Campbell-Martin: Xen says that he’s not autistic anymore. This is my baby’s reality. Just so I can give you a perspective, Xen was non-verbal; he would flap his arms and rock back and forth. He’s never been in a special needs class because I wanted him to model after typical kids and now he’s a typical kid. He has a girlfriend and he is now speaking; you can’t shut him up. He says, ‘I used to be autistic and don’t be telling my girlfriend I used to be autistic either.’ So I’m blessed because we were able to catch it early.

ESSENCE: You’ve said that you started suspecting something was wrong with Xen as soon as you brought him home from the hospital. What do you think of the argument that vaccinations play a large role in the rise of autism?
Campbell-Martin: This is just my opinion: I am not anti-vaccination but I am pro-vaccination safely. I am pro-vaccination if that is the choice of the family. It shouldn’t be pushed upon you. As a matter of fact, most people don’t know that in most states they may say that your kid can’t get into school but that’s not a true statement. They can’t force anything on your family for any reason. With that said, I know how it affected my family. I believe that certain people can excrete that stuff out of their system and certain people can’t. And when I say excrete I mean defecate or urinate. When we were younger we only got three vaccinations: polio, tuberculosis and a tetanus show. That’s it. By the time children are two years old nowadays they get 26 vaccinations. That does not feel or seem right to me. In my family it happened twice, once with my child and another with my nephew. Most children in America get a Hepatitis B shot as soon as they’re born. Why? Doesn’t make any sense to me, especially if the parents don’t have Hepatitis B, but okay. Right after [Xen] got the Hepatitis B shot; I noticed a difference the second day of life. There was just something different and I kept telling everyone who walked in the room, ‘Something is up with this baby’ and they kept saying no you’re a new mom. The same exact thing happened with my nephew. He started having seizures and autistic-like symptoms. I asked if he’d gotten the Hepatitis B shot and they said yes. I couldn’t say anything. So when you asked me do I think [vaccinations] can attribute to autism, I think it might have something to do with it because of what I’ve seen from my particular family. Again, I am not anti-vaccination but we put our trust into people and they’re just human beings and human beings can make mistakes and when it comes to our children we just may have to take an extra step in protecting them.

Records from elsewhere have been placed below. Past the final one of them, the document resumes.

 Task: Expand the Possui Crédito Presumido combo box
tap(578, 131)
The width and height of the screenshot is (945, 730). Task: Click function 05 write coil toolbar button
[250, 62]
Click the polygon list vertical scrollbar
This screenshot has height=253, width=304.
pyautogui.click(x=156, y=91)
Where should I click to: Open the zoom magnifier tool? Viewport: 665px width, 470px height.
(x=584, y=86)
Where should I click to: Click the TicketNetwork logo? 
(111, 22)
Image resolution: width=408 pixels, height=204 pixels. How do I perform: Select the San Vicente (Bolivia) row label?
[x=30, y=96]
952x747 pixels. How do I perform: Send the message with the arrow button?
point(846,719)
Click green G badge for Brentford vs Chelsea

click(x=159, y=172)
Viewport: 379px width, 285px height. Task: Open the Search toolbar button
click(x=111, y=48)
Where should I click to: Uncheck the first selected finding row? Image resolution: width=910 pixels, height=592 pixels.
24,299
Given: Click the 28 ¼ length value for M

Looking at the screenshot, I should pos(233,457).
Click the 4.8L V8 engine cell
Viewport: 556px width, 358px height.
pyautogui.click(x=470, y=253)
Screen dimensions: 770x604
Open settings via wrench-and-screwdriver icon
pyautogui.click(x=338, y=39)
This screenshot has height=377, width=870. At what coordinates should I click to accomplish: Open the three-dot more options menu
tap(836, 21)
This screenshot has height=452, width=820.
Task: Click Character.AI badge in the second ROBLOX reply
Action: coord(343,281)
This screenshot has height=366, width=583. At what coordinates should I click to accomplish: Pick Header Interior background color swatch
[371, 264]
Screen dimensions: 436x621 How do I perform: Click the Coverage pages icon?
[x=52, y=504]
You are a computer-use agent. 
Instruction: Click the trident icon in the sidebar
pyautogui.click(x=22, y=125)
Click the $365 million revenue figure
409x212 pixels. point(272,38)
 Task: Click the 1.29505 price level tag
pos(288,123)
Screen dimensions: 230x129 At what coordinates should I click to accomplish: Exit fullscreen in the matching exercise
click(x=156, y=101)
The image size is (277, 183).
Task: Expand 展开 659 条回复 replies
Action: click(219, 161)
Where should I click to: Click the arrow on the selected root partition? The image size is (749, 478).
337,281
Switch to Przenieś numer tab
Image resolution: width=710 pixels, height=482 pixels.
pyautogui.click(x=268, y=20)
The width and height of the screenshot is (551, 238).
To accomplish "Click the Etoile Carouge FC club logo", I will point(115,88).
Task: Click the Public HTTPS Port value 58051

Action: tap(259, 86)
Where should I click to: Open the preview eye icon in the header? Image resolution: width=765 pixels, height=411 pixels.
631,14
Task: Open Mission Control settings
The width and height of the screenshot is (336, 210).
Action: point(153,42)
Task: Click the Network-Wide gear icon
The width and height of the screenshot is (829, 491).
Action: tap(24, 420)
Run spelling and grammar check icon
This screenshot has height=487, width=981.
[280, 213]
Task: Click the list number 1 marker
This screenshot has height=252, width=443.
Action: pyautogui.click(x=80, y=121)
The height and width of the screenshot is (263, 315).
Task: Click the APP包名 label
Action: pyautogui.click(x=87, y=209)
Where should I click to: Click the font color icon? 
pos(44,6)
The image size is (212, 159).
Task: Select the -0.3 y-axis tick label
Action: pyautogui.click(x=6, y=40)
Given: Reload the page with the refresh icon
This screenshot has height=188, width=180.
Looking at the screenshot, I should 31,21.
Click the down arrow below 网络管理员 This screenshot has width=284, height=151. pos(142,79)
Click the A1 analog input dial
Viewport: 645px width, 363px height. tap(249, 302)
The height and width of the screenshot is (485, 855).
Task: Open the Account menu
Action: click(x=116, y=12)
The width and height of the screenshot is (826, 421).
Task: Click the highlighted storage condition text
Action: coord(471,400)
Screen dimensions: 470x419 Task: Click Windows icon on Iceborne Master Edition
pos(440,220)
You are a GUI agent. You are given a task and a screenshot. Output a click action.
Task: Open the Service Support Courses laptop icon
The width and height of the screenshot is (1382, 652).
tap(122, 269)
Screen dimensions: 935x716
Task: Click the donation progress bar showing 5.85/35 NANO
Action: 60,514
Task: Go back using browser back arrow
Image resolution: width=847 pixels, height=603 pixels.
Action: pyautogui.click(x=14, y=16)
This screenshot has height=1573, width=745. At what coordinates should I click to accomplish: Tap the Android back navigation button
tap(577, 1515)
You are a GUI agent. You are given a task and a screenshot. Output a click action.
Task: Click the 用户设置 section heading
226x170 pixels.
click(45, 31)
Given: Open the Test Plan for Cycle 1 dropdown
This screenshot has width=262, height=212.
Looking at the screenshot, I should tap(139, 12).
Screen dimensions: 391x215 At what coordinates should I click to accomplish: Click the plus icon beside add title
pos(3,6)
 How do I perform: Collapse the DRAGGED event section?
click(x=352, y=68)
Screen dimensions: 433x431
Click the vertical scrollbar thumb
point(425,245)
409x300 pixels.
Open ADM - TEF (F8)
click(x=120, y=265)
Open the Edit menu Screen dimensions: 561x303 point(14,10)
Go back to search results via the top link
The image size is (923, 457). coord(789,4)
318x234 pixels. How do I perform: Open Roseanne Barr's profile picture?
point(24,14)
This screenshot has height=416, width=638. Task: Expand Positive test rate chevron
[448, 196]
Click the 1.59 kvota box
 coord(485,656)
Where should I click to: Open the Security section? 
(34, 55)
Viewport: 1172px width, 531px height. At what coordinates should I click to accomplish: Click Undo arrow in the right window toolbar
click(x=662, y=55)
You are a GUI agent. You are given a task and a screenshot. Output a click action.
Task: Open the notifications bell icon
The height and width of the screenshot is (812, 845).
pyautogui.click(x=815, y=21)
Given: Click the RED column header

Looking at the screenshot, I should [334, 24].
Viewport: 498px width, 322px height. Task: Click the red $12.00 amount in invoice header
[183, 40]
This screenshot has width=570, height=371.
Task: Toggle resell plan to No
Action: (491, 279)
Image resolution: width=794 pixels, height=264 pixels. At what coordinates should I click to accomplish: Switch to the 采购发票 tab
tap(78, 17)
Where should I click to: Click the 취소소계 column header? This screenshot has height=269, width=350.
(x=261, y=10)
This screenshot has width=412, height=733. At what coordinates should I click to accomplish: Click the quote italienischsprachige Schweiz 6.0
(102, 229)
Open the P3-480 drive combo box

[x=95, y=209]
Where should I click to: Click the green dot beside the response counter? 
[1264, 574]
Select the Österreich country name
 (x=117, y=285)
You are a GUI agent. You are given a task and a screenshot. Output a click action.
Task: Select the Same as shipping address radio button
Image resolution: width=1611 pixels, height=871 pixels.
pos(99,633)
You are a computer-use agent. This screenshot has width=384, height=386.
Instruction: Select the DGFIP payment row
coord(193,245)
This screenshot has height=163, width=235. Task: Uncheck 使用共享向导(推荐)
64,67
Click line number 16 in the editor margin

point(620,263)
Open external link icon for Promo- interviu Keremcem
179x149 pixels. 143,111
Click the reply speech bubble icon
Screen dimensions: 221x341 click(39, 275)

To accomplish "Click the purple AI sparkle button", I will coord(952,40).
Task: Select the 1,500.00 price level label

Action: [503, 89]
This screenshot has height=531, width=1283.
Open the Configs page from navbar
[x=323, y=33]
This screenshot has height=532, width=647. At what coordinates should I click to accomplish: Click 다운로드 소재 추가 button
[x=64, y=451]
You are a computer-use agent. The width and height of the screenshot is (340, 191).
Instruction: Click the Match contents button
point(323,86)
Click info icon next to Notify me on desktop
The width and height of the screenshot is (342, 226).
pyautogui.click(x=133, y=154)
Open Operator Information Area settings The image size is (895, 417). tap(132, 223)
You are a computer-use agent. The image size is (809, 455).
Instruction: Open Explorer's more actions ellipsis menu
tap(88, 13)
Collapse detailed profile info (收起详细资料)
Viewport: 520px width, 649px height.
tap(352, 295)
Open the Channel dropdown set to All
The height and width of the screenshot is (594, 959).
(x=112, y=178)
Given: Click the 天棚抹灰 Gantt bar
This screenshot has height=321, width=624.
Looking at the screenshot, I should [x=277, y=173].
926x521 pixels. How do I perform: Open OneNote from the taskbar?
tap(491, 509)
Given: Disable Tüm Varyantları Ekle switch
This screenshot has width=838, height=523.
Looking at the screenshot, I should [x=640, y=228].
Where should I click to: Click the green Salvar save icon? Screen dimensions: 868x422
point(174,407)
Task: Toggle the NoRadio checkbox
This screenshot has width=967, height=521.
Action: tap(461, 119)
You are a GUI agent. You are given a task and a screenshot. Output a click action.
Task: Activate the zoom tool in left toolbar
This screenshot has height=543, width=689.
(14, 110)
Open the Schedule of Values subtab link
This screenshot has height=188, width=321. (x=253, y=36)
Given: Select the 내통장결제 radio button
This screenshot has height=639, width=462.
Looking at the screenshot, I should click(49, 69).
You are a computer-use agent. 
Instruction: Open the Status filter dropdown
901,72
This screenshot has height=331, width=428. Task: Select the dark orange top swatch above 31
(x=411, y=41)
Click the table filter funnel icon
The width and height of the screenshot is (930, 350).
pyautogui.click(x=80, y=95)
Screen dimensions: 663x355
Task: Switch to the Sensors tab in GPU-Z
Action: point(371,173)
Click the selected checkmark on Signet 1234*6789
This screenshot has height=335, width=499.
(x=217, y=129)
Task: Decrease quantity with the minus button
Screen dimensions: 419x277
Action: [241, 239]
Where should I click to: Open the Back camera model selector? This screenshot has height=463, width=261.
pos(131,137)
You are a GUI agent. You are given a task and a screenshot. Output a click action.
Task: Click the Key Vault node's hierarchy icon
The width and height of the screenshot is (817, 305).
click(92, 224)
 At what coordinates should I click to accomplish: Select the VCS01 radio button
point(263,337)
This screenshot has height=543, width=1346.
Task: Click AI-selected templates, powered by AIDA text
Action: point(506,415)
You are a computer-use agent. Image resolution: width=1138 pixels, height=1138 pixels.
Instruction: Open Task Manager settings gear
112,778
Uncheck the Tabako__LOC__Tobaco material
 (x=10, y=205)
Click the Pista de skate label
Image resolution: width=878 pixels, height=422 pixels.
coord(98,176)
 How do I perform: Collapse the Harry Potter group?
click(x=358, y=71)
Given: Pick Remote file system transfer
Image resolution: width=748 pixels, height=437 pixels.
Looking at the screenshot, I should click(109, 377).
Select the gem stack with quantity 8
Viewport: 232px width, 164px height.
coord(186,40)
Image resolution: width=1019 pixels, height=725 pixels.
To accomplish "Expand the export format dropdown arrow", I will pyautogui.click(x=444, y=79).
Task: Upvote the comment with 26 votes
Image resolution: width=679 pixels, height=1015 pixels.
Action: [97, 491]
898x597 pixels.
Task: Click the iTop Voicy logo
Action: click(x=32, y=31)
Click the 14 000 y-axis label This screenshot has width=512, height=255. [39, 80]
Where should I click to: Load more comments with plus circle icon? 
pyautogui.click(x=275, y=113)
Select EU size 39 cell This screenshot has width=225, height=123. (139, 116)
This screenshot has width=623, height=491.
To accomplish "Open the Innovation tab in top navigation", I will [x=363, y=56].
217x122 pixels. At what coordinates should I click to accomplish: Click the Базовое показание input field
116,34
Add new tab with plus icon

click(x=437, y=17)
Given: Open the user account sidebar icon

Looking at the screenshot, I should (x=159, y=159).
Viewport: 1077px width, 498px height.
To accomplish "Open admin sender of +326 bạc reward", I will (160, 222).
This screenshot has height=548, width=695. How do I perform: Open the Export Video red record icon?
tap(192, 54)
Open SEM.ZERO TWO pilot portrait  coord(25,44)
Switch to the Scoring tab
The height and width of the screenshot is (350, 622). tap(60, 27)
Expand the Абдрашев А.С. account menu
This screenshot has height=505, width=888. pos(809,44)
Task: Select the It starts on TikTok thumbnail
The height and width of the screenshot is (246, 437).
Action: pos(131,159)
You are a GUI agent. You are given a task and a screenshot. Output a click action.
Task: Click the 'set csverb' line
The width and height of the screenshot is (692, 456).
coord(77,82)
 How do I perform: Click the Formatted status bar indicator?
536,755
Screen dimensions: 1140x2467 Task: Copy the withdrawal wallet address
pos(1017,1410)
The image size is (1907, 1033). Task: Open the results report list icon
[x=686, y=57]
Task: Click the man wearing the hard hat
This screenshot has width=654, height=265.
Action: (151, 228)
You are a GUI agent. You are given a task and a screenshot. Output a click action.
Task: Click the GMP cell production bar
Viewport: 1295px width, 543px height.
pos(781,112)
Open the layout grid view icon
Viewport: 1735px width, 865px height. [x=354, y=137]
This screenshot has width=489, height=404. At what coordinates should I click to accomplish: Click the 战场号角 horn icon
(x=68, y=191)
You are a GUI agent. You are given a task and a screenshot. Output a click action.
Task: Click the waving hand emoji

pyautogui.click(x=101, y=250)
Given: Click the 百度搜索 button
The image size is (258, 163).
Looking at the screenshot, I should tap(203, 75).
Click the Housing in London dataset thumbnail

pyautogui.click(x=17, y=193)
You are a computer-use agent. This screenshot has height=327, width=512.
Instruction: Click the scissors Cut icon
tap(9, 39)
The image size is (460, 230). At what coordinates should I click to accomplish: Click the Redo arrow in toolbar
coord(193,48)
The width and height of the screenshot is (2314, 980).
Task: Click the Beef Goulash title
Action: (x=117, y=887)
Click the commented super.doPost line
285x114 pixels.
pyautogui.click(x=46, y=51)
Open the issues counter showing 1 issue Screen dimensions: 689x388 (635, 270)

ESSENCE: MegaFest will be the first time a lot of people get to see your film. What do you hope they walk away with?
Campbell-Martin: More awareness, more understanding. There’s so much to do besides my film. I’m also giving an award to Holly Robinson Peete for her efforts in autism and Parkinson’s disease. Holly is very community driven and she’s one of the first people who helped me when I got the diagnosis. As moms we’re there for each other to lean on when differences happen. I want people to walk away with more awareness and tolerance. When they someone in their family who might be autistic, they can get on board as quickly as possible and can help them get resources for their children because we need it.

Colored My Mind will be shown at the MegaFest International Faith and Film Festival on Saturday, August 31.